- Task requirements:
Begin at the line that contains "Select the abbreviation (КЭГ) in the arrow" and stop at the end of the records. Write out those lines as a numbered list, skipping blank lines and leaving out the pictures.

- Supplied information:

________________________

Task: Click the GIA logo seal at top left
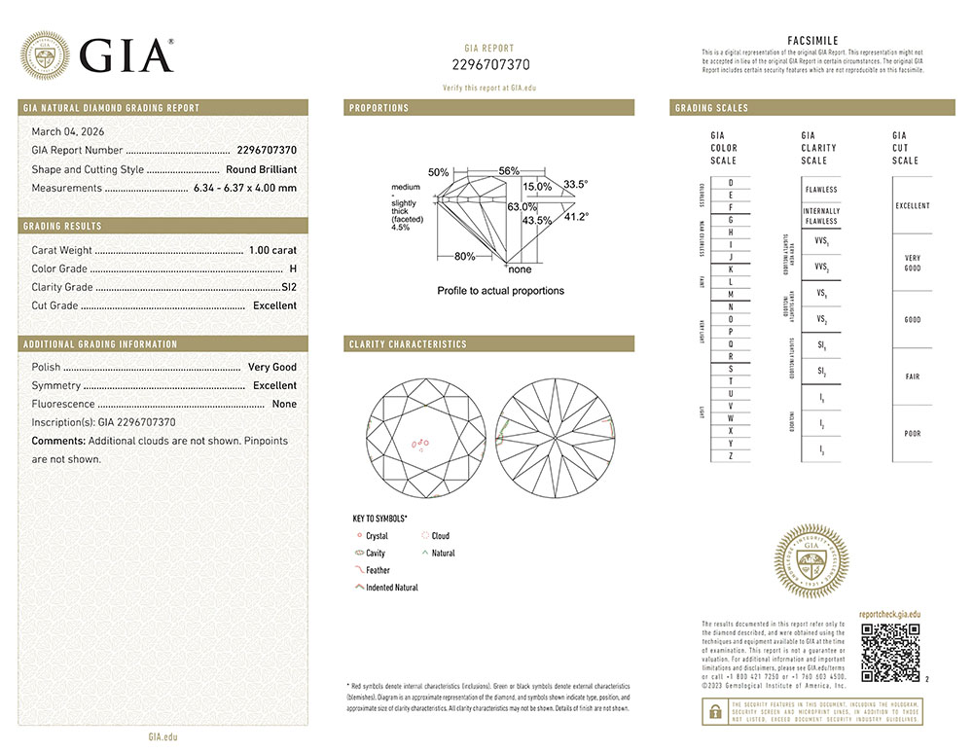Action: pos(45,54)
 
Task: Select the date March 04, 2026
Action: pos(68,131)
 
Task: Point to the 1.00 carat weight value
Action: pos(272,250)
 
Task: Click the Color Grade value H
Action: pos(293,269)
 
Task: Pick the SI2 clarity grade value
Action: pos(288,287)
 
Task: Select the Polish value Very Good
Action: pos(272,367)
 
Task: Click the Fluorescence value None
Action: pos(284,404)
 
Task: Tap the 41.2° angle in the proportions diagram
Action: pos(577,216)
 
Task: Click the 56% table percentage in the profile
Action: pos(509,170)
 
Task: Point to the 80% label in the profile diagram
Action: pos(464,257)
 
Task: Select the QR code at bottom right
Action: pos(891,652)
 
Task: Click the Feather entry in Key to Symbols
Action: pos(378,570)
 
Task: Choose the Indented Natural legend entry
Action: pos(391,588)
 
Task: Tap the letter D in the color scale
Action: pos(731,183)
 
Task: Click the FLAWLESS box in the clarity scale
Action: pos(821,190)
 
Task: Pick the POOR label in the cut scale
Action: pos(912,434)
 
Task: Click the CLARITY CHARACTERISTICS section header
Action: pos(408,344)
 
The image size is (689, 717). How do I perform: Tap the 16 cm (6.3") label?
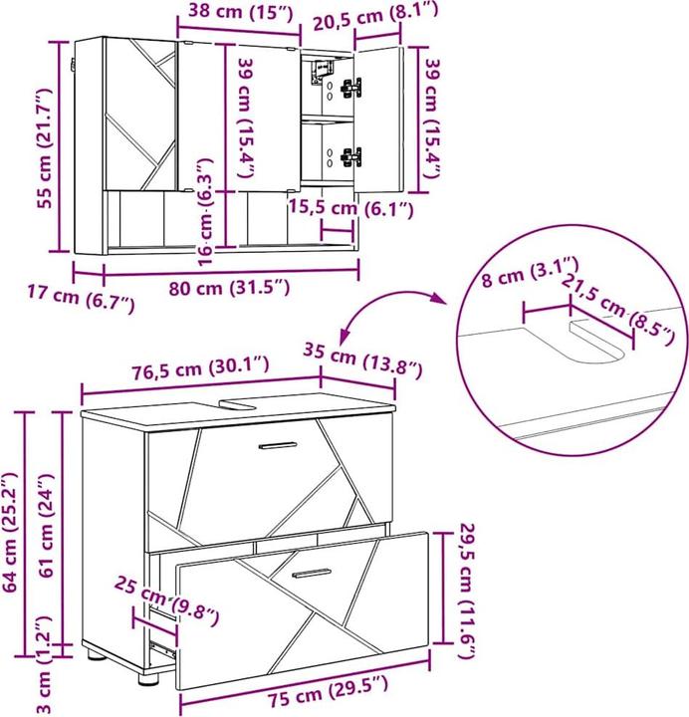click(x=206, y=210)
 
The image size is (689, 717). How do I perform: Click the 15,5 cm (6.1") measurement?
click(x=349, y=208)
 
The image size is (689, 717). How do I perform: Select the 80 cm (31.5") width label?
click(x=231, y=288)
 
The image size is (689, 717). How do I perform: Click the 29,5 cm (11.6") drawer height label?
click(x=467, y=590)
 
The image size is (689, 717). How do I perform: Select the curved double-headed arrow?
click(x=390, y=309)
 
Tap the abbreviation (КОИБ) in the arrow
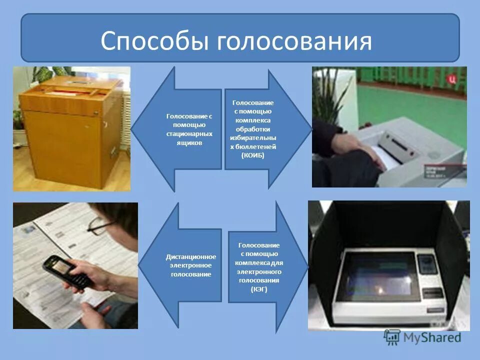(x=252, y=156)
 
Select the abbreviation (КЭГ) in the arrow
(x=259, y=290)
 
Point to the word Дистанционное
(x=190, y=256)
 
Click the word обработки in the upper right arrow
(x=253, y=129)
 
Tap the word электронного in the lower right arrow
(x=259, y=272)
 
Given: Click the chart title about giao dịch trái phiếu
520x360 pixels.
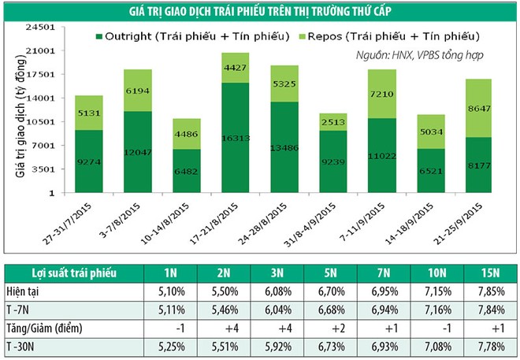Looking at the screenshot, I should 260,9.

________________________

- Result:
1. Select the abbreviation (КЭГ) in the arrow
2. (x=259, y=290)
3. Point to the word Дистанционное
4. (x=190, y=256)
5. Click the word обработки in the upper right arrow
6. (x=253, y=129)
7. Tap the word электронного in the lower right arrow
8. (x=259, y=272)
9. Given: Click the chart title about giao dịch trái phiếu
10. 520x360 pixels.
11. Looking at the screenshot, I should 260,9.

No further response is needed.